When it comes to bands doing it independently, Deerhoof have been ploughing their own furrow for more than two decades - and that furrow hasn’t got any straighter.
The Magic is Deerhoof’s fourteenth album and finds them as wilfully eclectic as ever. In just the opening song they crash from rockabilly rhythm into oriental melody, with the occasional jazz change and a bit of Hawaiian guitar thrown on top. They call the track ‘The Devil and His Anarchic Surrealist Retinue’, but that could just as easily be a description of the band itself.

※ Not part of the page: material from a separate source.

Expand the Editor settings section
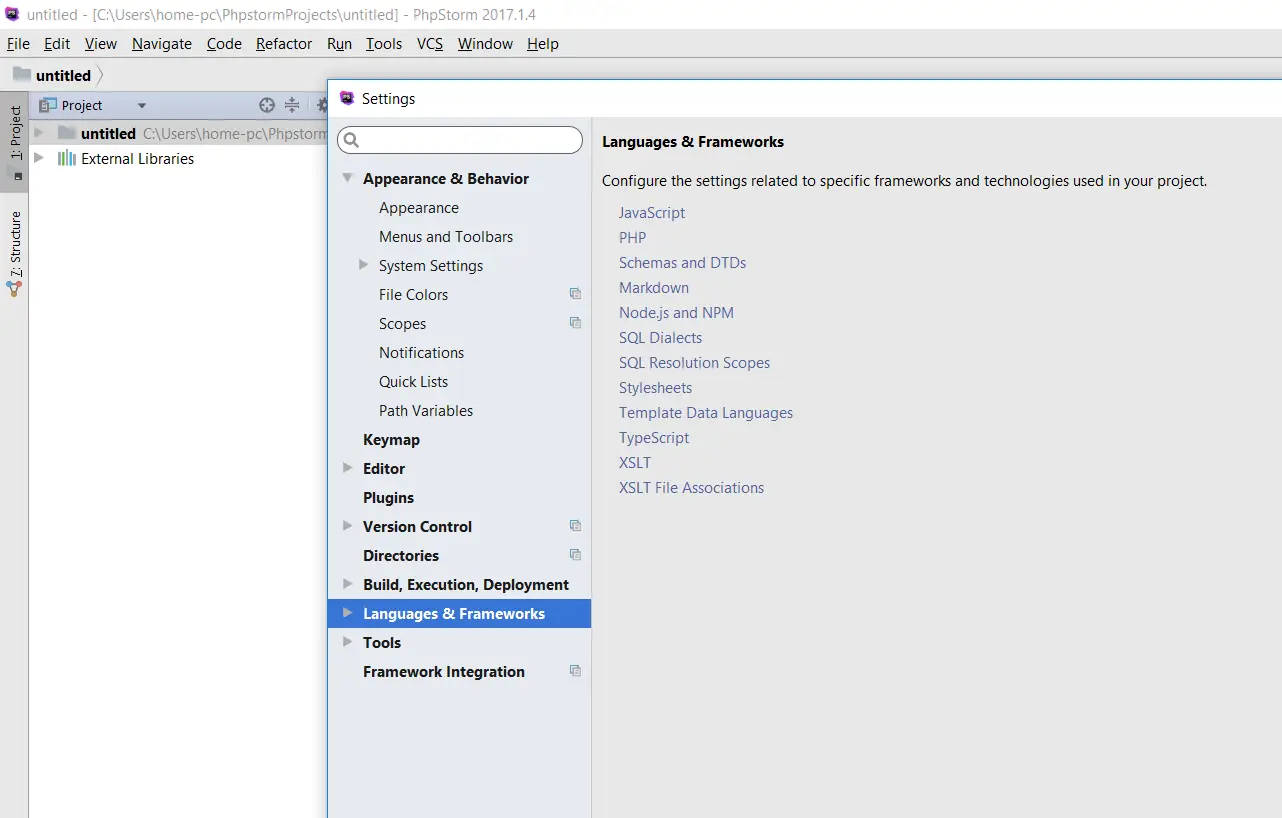1282x818 pixels. [348, 468]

Formed in San Francisco 22 years ago, their mainstays have been drummer/vocalist Greg Saunier, guitarist John Dietrich and bass player and vocalist Satomi Matsuzaki, who had never played in a band before, just sung a little karaoke, and had only arrived in America from her native Japan a week before she joined Deerhoof in 1995. Her naïve yet surprisingly pop-wise style has been one of the group’s chief assets, and has neither lost its innocence nor its charm.
Though their songs can be disarmingly simple, Deerhoof have no deficiencies in the chops area. Drummer Greg Saunier in particular is a fantastic musician, and the groove he plays on ‘Model Behaviour’ lays the foundations for what resembles a psychedelic James Brown.

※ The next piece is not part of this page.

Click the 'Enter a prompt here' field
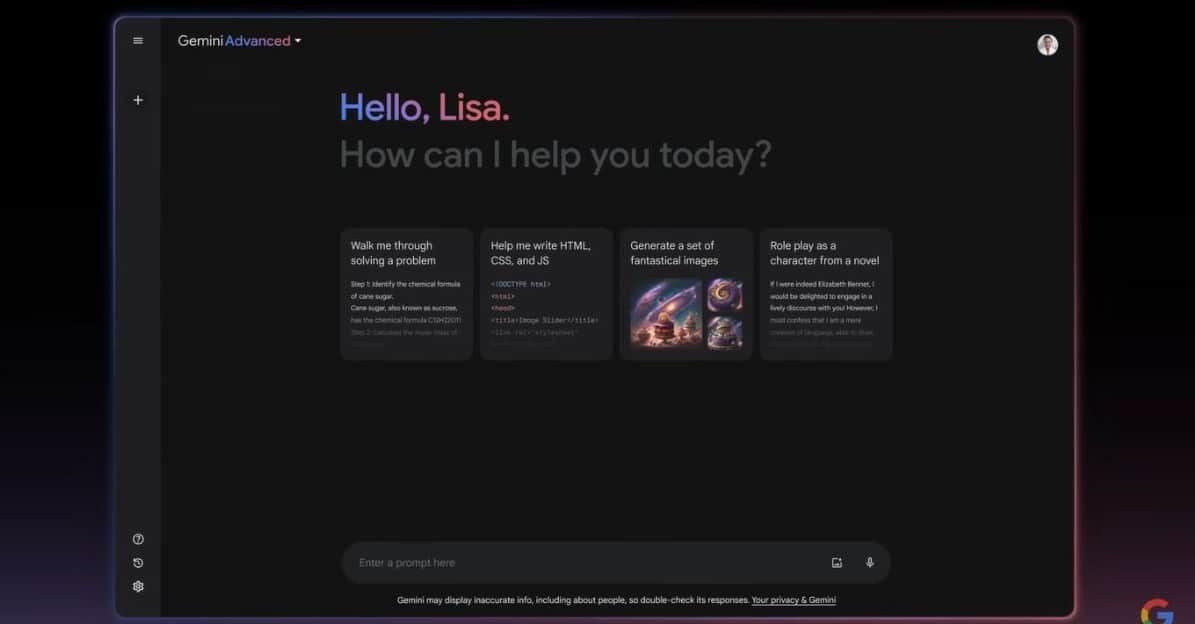This screenshot has width=1195, height=624. click(580, 563)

Yet equally impressive is the way these accomplished musicians preserve the raw punk spirit they started out with. Saunier has talked about the group consciously trying not to progress from one record to the next, but rather tearing itself down and starting from scratch with each new project - though he’s also said that the original plan for their last album, La Isla Bonita was to bring in an outside producer and go for a slick 80s dance sound, in keeping with the album’s title, which was borrowed from a Madonna song. They were making demos in preparation for the big disco treatment when they decided they rather liked the demos the way they were, so that became the album instead. The final results sounded nothing like Madonna - and nor for that matter does this.
That’s a wobbly cover of an old Ink Spots tune, which seems to hark back to Matsuzaki’s origins as a karaoke singer. At other times, Deerhoof show that if they wanted to they could probably write a pop classic themselves, though as always it would seem to be entirely on their own terms. ‘Acceptance Speech’ might be Deerhoof’s take on big 80s FM pop – rendered, naturally through a scratchy transistor radio – while the riffs of ‘Kafe Mania’ suggest their version of hair metal.

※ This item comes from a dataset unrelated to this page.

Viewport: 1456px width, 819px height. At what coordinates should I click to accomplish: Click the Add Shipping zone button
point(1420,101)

They may deliberately avoid progression, still Deerhoof have made an album as full of mad energy, grungy rock, pop fun, and wild exotica as any they have ever done. To record it, they convened for a week in an abandoned office space in the New Mexico desert. They went there, the said, looking for the magic. And they found it.
Songs featured: The Devil and His Anarchic Surrealist Retinue, Criminals of the Dream, Model Behaviour, That Ain’t No Life For Me, Acceptance Speech, Kafe Mania, I Don’t Want To Set The World On Fire.
The Magic is available on Polyvinyl Records.